Extract to read:
_____

Pinouts.ru is handy, but we've found that
color graphics are easier to keep track of.
There are a couple of standards for ethernet wiring. They're generally the same, but they like to use different colors. Just make sure you use the same standard for each end of a cable and everything will be fine.
Cut the sheath off of the cable about an inch or so from the end. of the wires. Be careful not to nick the wires in the process.
You don't need to strip any of the wires. Just spread the wires apart, un-twist them down to the sheath and put them in the order they'll go in the the connector.
Straighten each of the wires and pull them together so they're flat and in the right order.
Cut the wires across the tips so that they are flat across the end. Use a smaller wire cutter so that each wire will stay in the right shape. (If they get distorted, they might not fit into the connector very well)
Slide them into the plug until the ends of the wires are touching the far end of the connector. You might want to compare the end to a pre-made cable to double check everything before crimping.
Insert the connector and wire into your crimping tool. Crimp the connector and use plenty of force to get solid connections. Repeat the process for the opposite end, and you've made your own network cable. (If you can get/borrow them, we recommend ratcheting crimpers over the cheapies.)
Now that you can make your own cables, it's far easier to run Cat 5 anywhere you want it.
One of our favorite tricks is to run cables through the A/C vents. Unfinished basements are fantastic for running wires. Here we've slipped it in between the actual duct and the hole it runs through.
Up top, we ran the wire through one of the slits in the air vent. When we move out, we'll just cut the end off the wire and remove it.
To get our TiVo networked, we took advantage of the pre-existing monster hole in the floor.
For easy removal and wiring containment, a few zip ties go a long way.
That's all there is to it. Don't be afraid to get out your drill, but there's usually an easier to run your network wiring. It's often noted that one should use plenum rated cable for runs through air conditioning ducts. We've found that basic Cat 5 is pretty tough stuff. (We had a piece strung between two houses for over a year and never had a problem with the network connection.) You can probably get away with non rated Cat-5 for short term use, but you probably know as well as we that one gets what one pays for -- so use the good stuff, and go nuts!

_____

Data listing:
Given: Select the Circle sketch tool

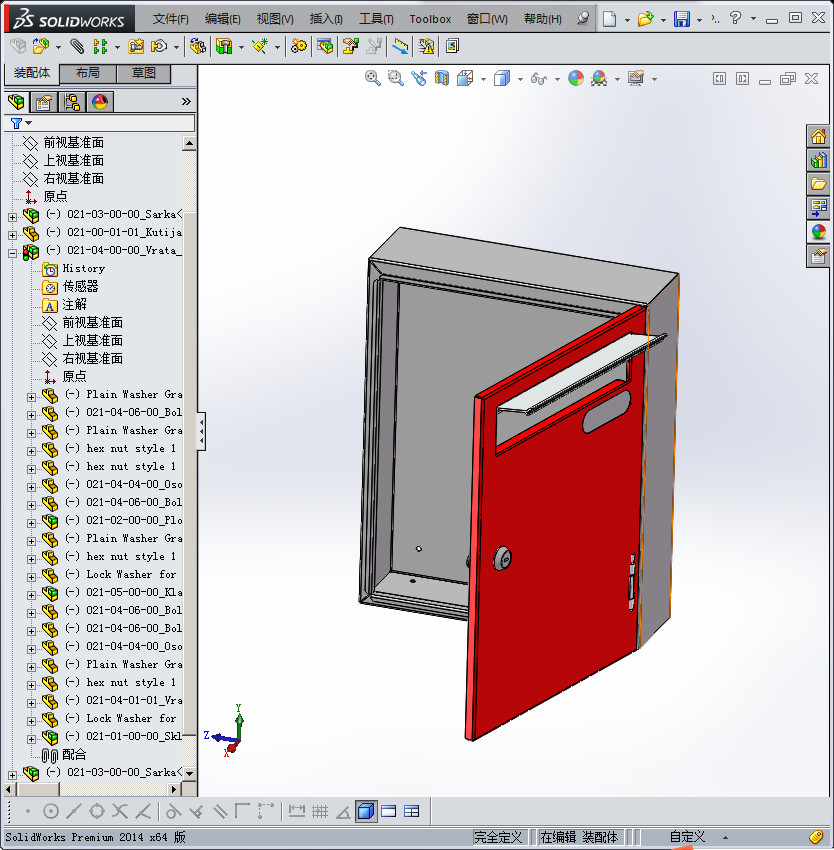Looking at the screenshot, I should point(50,811).
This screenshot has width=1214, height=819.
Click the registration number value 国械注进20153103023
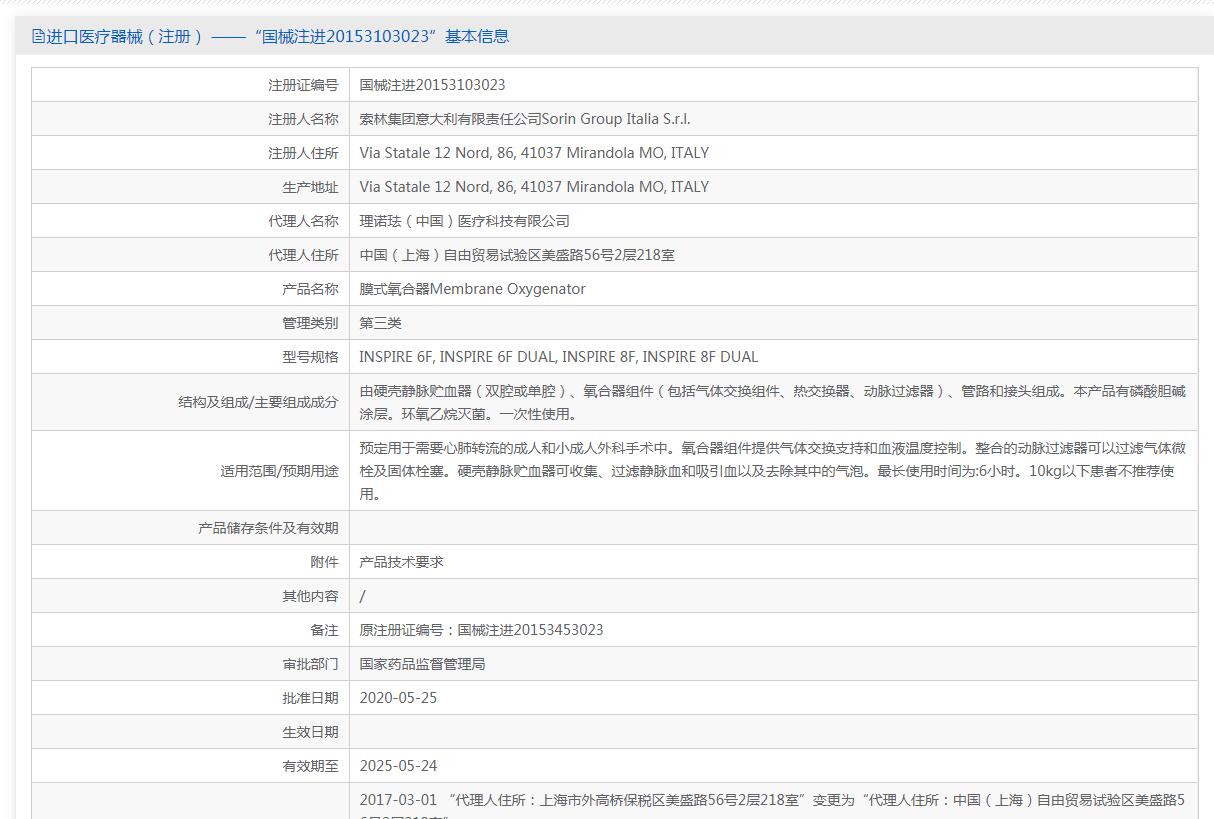click(x=432, y=85)
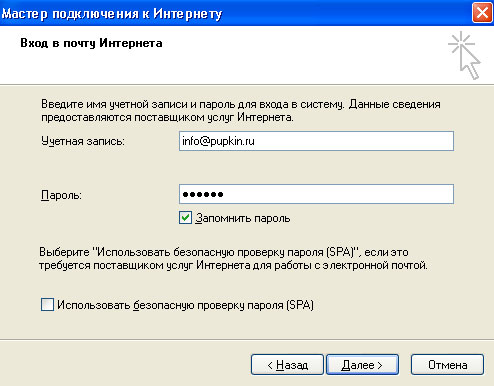Click the white header banner area
494x386 pixels.
pos(247,55)
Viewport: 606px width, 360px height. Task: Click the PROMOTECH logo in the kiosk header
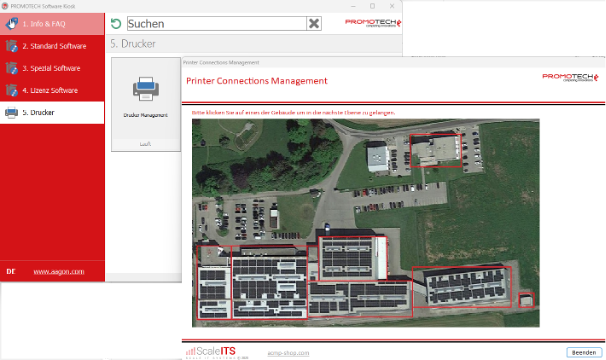373,23
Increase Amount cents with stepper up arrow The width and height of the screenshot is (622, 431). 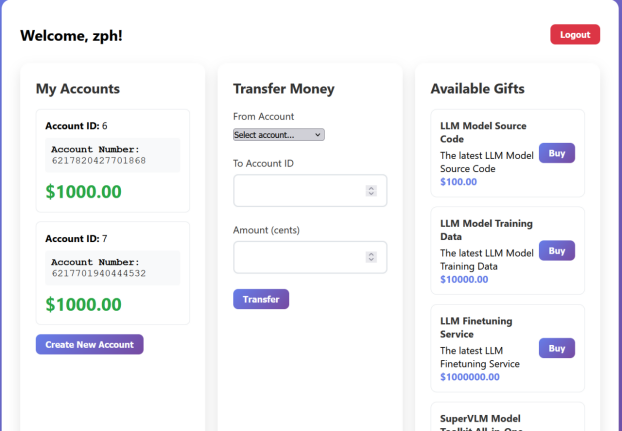tap(371, 255)
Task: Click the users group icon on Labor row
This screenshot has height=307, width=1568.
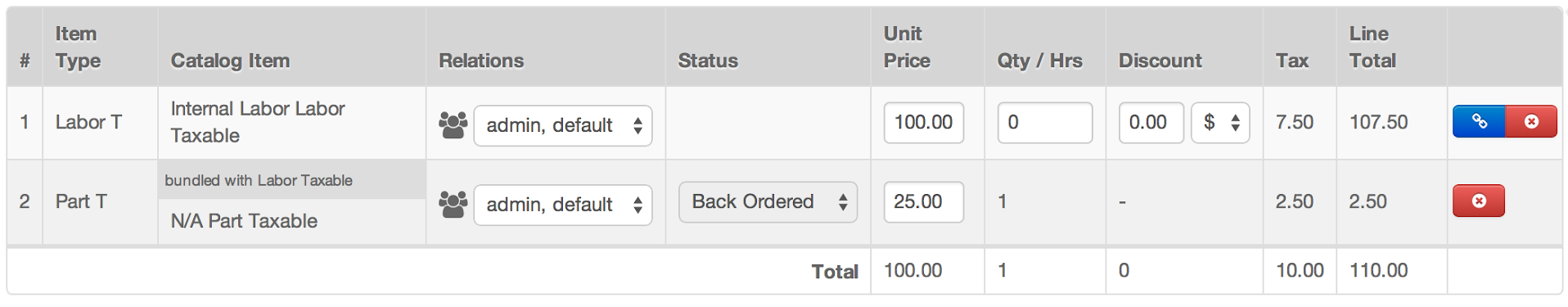Action: pyautogui.click(x=453, y=124)
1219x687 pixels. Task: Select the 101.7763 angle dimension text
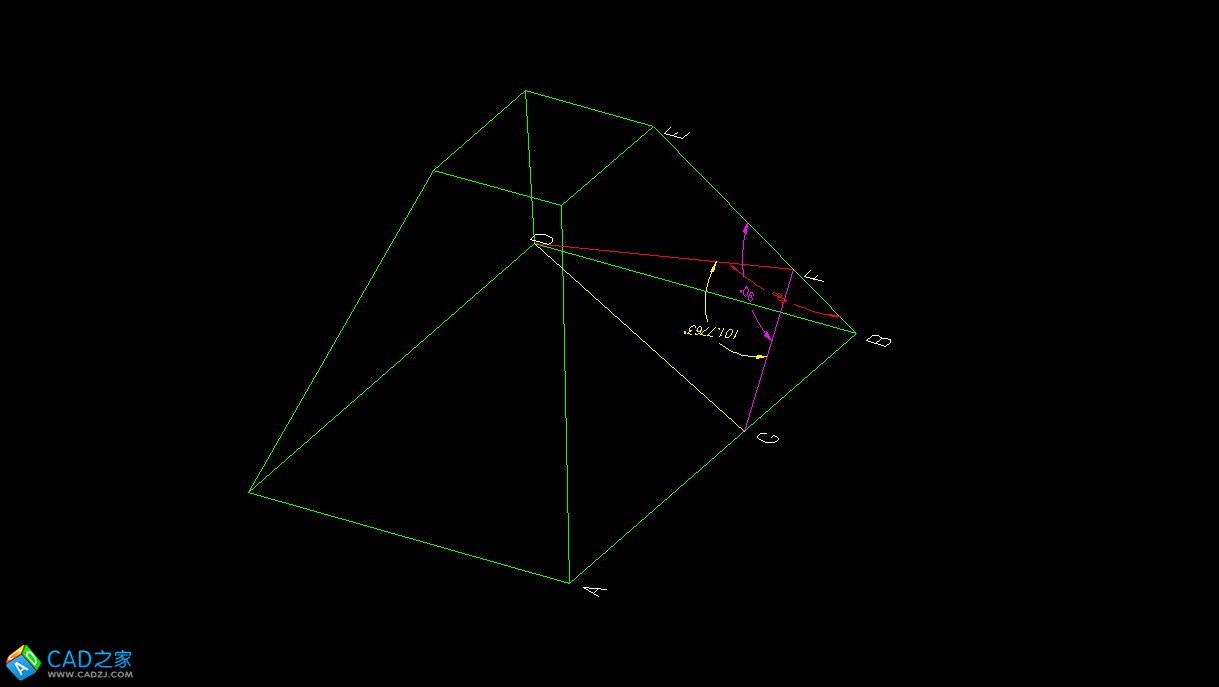coord(710,331)
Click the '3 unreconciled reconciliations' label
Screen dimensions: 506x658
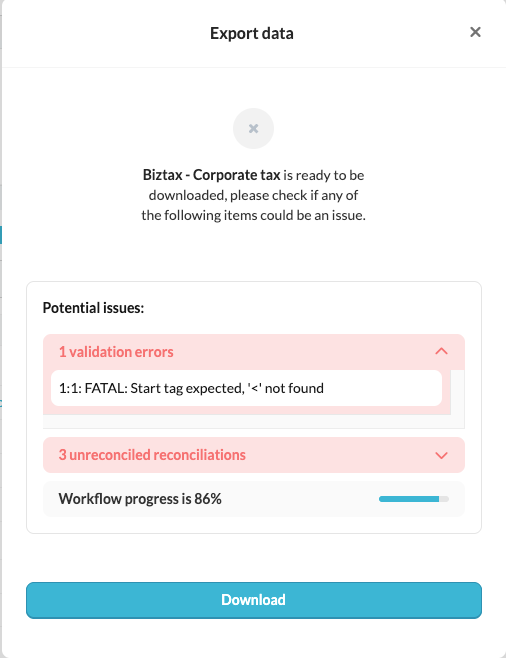coord(152,455)
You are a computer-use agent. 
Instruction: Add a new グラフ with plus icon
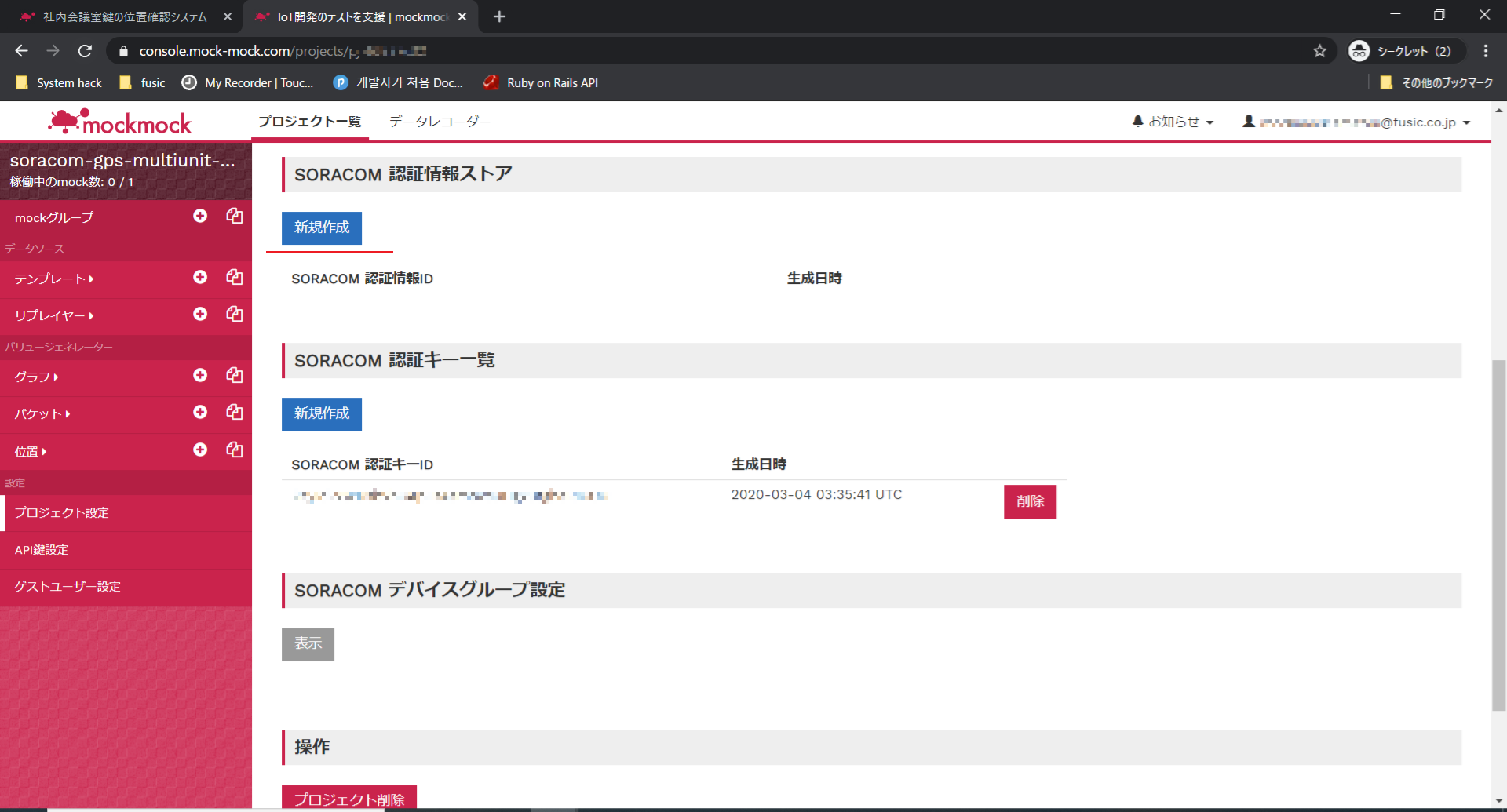pyautogui.click(x=200, y=375)
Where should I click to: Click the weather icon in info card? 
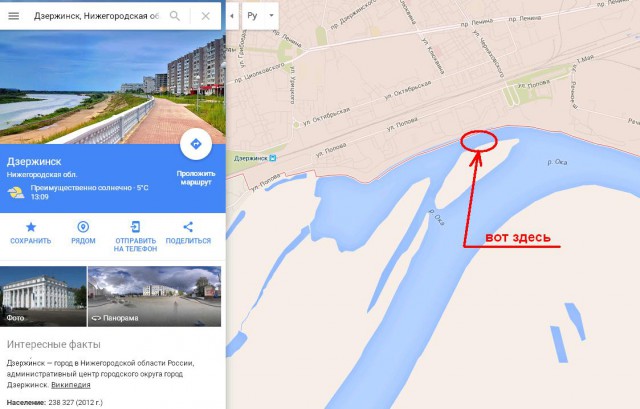[x=16, y=192]
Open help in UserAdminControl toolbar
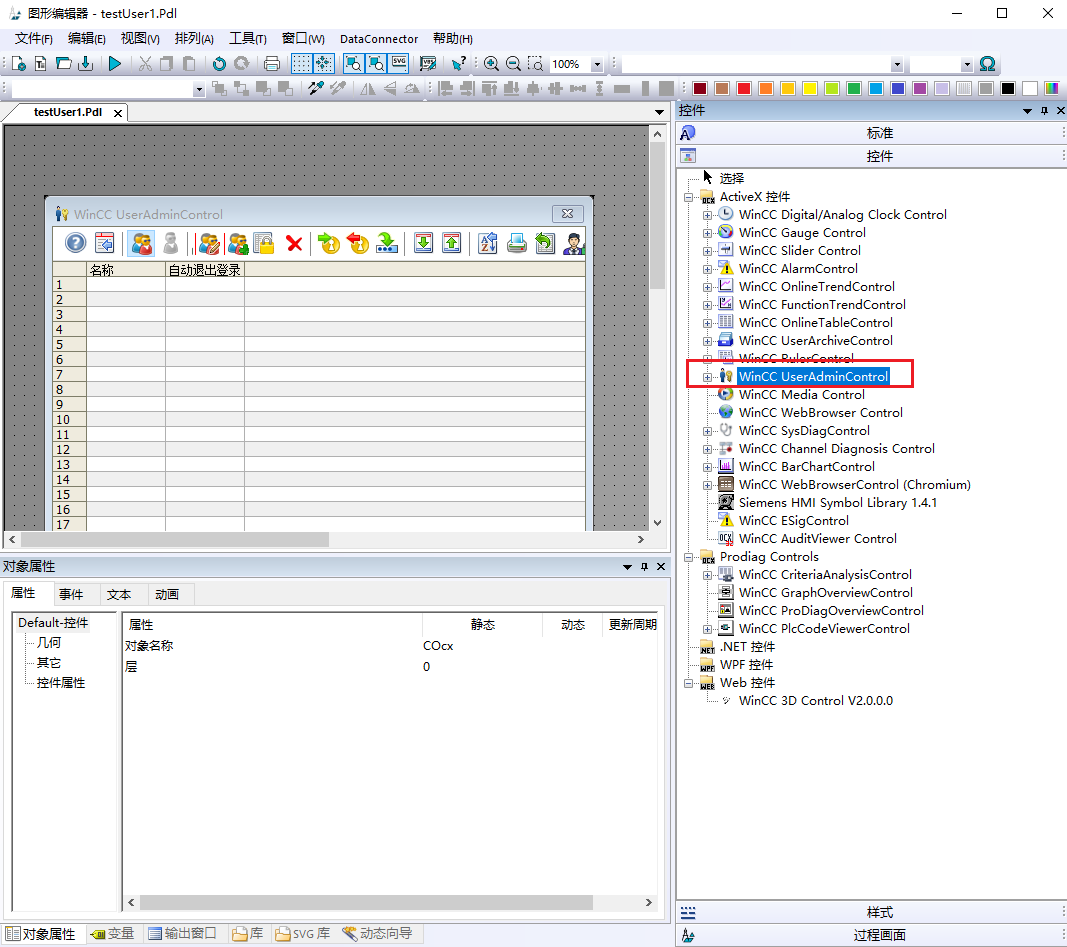 click(x=76, y=243)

_____

Required tasks:
1. List every tool that the guide to making ethernet cables mentions for cutting, crimping, or drilling.
2. Write a continuation of the guide to making and running ethernet cables, picking up after its closing sentence.

The answers:
1.
- Smaller wire cutter
- Crimping tool
- Ratcheting crimpers
- Drill

2.
Reader Comments (Page 1 of 2)
dpocius @ Jun 4th 2008 1:10PM
How about underground out to another building (my garage/shop)? What's the practical distance vs. speed tradeoff? I have to go 400 feet max, and I've been debating hardwired (in a separate plastic conduit, in the same trench as my power lines) vs. wireless (g or n, with a high-gain directional antenna).
Greg @ Jan 13th 2009 9:25PM
It's generally not recommended to have a run of more than 250 feet without a repeater, and you might have issues running the wire so close to the power wiring in a parallel run unless you're using shielded ethernet cable. Stretch out some cheap stuff and see if it works first before running it through the conduit. Wireless also has a limited range; N will get you further than G but you can always use range extenders/repeaters. Solution? Your internet connection has to come from somewhere, usually cable or telephone line (DSL). Run THAT to your other location, then install your modem and wiring in that building.
customholle @ Aug 22nd 2006 9:56PM
Just a note that gigabit needs cat 5e to achieve true 10/1000 speeds.
Fubar @ Aug 22nd 2006 9:57PM
You might want to double-check with your local code inspector about running cables through ductwork. Even if you don't live in a part of the country where ducts get hot, there are other issues: if the duct itself doesn't vibrate, the airflow through it can be turbulent. Either can kill the insulation in your wiring.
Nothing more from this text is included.